A Tale of Two Efficient and Informative Negative Sampling Distributions
Authors: Shabnam Daghaghi, Tharun Medini, Nicholas Meisburger, Beidi Chen, Mengnan Zhao, Anshumali Shrivastava
ICML 2021 | Conference PDF | Archive PDF | Plain Text | LLM Run Details
| Reproducibility Variable | Result | LLM Response |
|---|---|---|
| Research Type | Experimental | In this paper, we show two classes of distributions where the sampling scheme is truly adaptive and provably generates negative samples in near-constant time. Our implementation in C++ on CPU is significantly superior, both in terms of wall-clock time and accuracy, compared to the most optimized Tensor Flow implementations of other popular negative sampling approaches on powerful NVIDIA V100 GPU. ... Summary of Contributions: ... 3) We provide a rigorous evaluation of our proposal with its efficient implementation against full softmax and popular approximations like sampled softmax, frequency-based sampled softmax, top-K activation softmax, and Noise Contrastive Estimation (NCE). We report the time-wise and iteration-wise precision on large datasets like Amazon670K, Wiki-325K, Amazon-Uniform, and ODP-105K. |
| Researcher Affiliation | Academia | 1Department of Electrical and Computer Engineering, Rice University 2Department of Computer Science, Rice University 3Department of Computer Science, Stanford University. |
| Pseudocode | Yes | Algorithm 1 Locality Sensitive Negative Sampling (LNS) ... Algorithm 5 Update Hash Tables |
| Open Source Code | Yes | 1The code available at https://github.com/RUSH-LAB/SLIDE |
| Open Datasets | Yes | We evaluate our framework and other baselines on four datasets.

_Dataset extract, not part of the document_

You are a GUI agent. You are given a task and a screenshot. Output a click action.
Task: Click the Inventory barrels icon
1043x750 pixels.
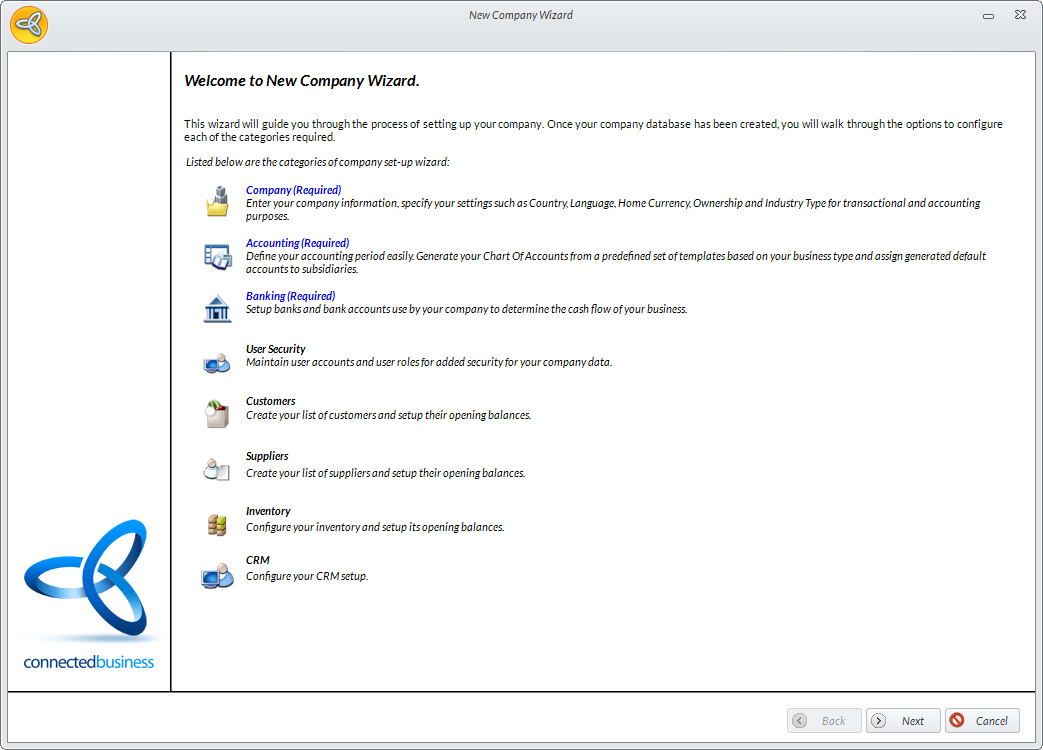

Amazon-670K and Wiki-325K are two multi-label datasets from extreme classification repository (Bhatia et al., 2016), ODP is a multi-class dataset which is obtained from (Choromanska & Langford, 2015), and Amazon-Uniform is a variant of Amazon-670K dataset with uniform label distribution [3.5]. |
| Dataset Splits | No | The paper provides 'Train' and 'Test' sample counts in Table 1, but does not explicitly detail a 'validation' split or its size/percentage. |
| Hardware Specification | Yes | Our experiments are performed on a single machine with 28-core and 224-thread processors. All the baselines are run on the state-of-the-art NVIDIA V100 GPUs with 32 GB memory. |
| Software Dependencies | No | The paper mentions TensorFlow and C++ implementation but does not specify version numbers for any software dependencies or libraries. |
| Experiment Setup | Yes | The optimizer is Adam with a learning rate of 0.0001 for all the experiments. The batch size for Amazon-670K, Wiki325K, Amazon-Uniform, and ODP is 1024, 256, 256, and 128 respectively for all the experiments. ... We use DWTA hash function ... with K=5 and L=300 for Wiki-325K, K=6 and L=400 for Amazon-670K, K=5 and L=150 for ODP, and K=6 and L=150 for Amazon-Uniform. |